Problem to work on:
Repeat only the lines from the one that contains "Task: Reveal the Password di gruppo hint icon" through the final line of the listing below, exactly, please, without pictures.

Dataset excerpts:
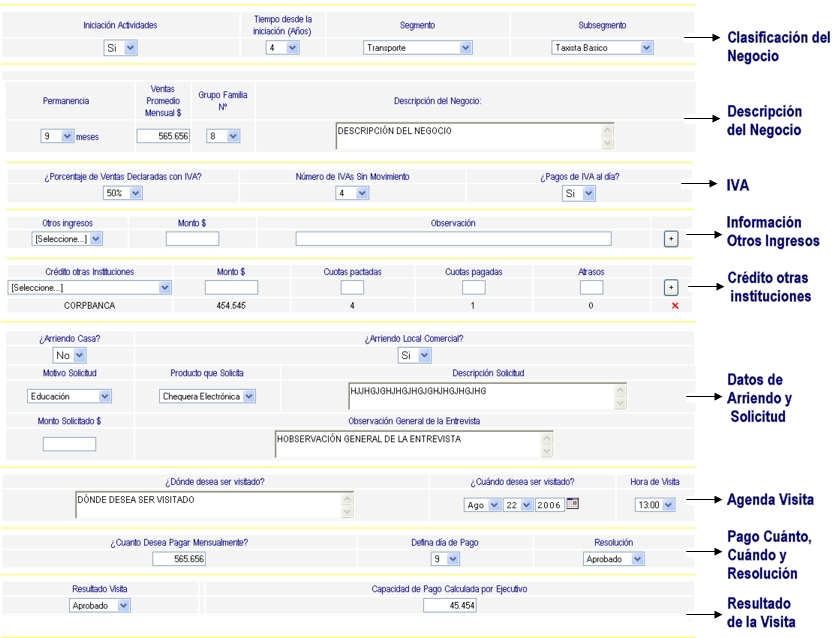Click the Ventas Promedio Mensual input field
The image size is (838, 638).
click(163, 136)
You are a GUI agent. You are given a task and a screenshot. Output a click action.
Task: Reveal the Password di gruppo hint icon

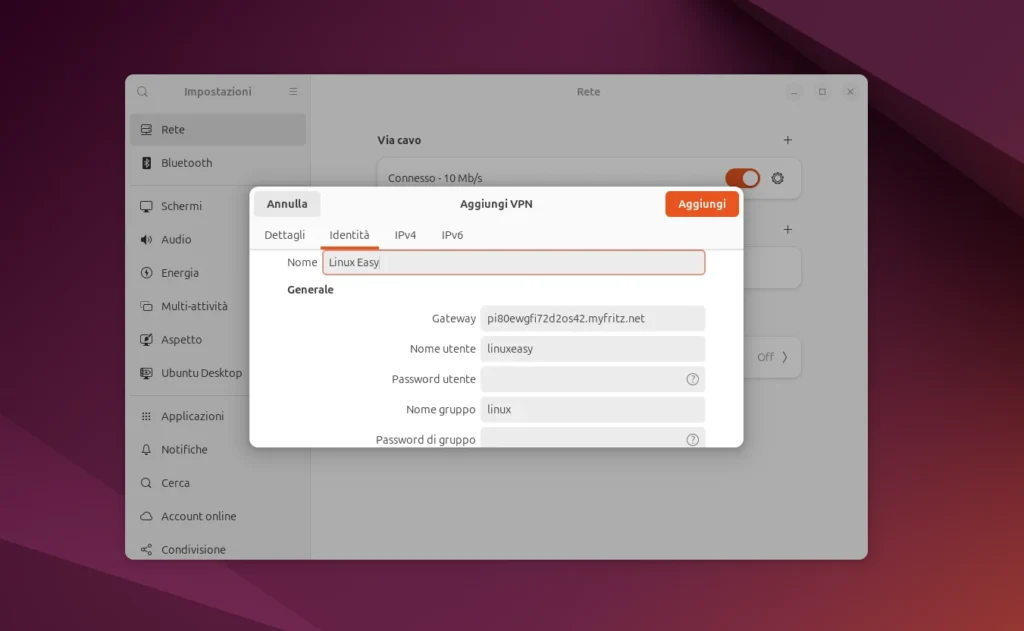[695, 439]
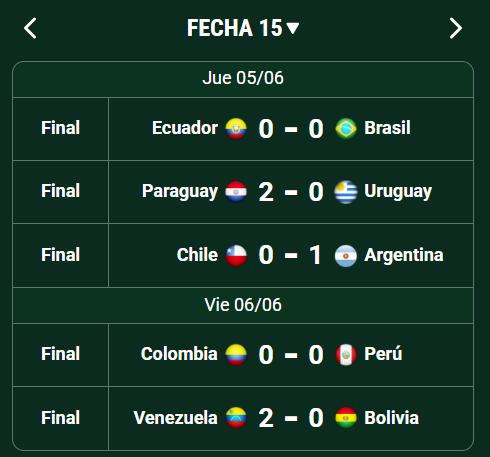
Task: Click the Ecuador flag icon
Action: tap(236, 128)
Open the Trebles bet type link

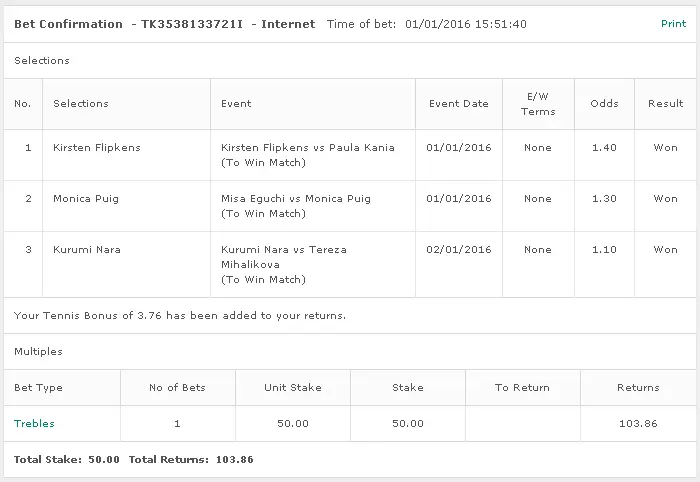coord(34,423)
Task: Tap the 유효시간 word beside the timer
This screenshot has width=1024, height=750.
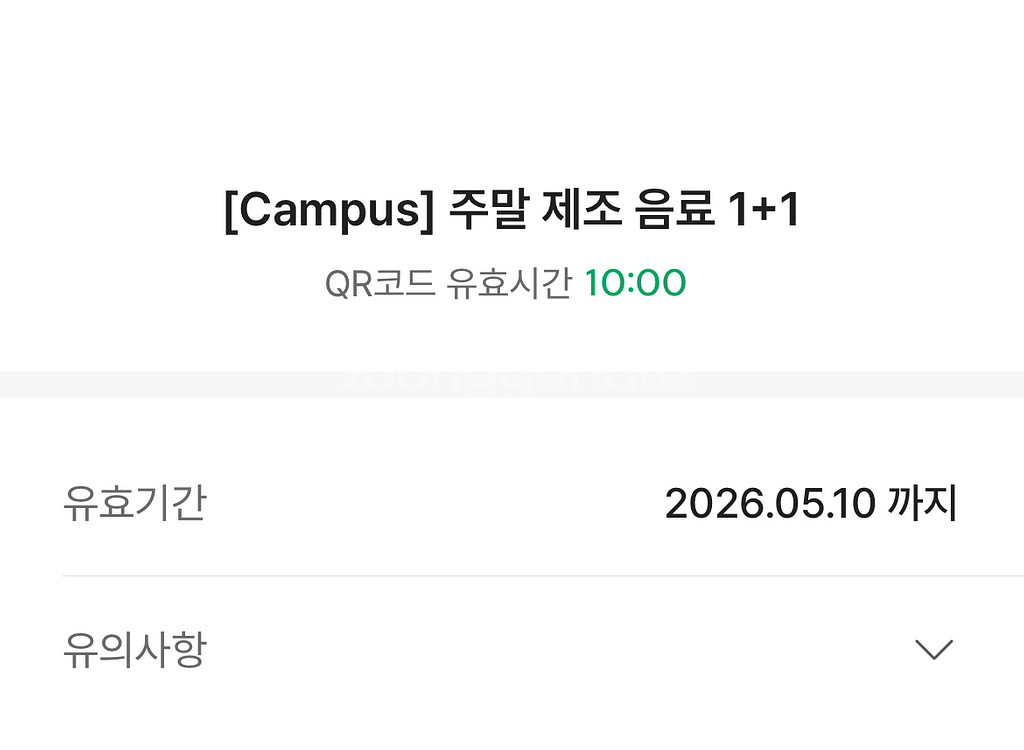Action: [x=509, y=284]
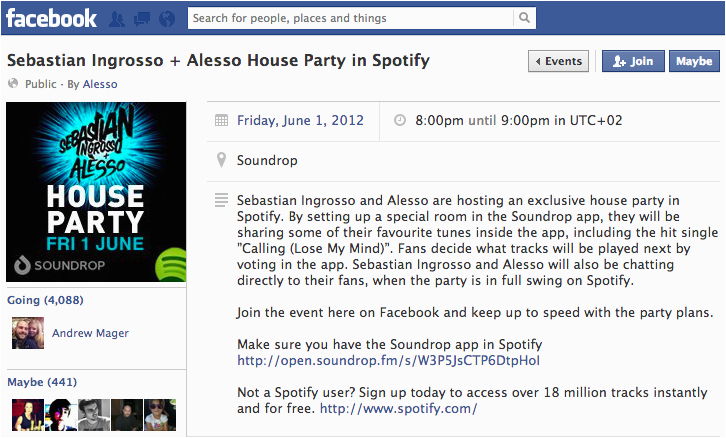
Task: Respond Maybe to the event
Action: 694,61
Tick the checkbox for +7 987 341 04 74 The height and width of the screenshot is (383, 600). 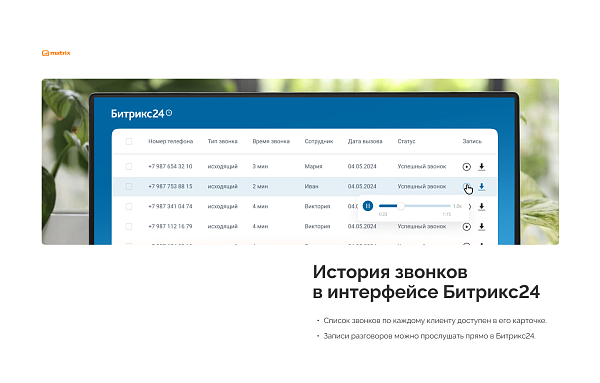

Response area:
Task: Reveal the Password di gruppo hint icon

[695, 439]
Task: Click the Ecuador flag icon
Action: tap(236, 128)
Open the Trebles bet type link

coord(34,423)
Task: Tap the 유효시간 word beside the timer
This screenshot has width=1024, height=750.
Action: [x=509, y=284]
Task: Respond Maybe to the event
Action: 694,61
Tick the checkbox for +7 987 341 04 74 The height and width of the screenshot is (383, 600). 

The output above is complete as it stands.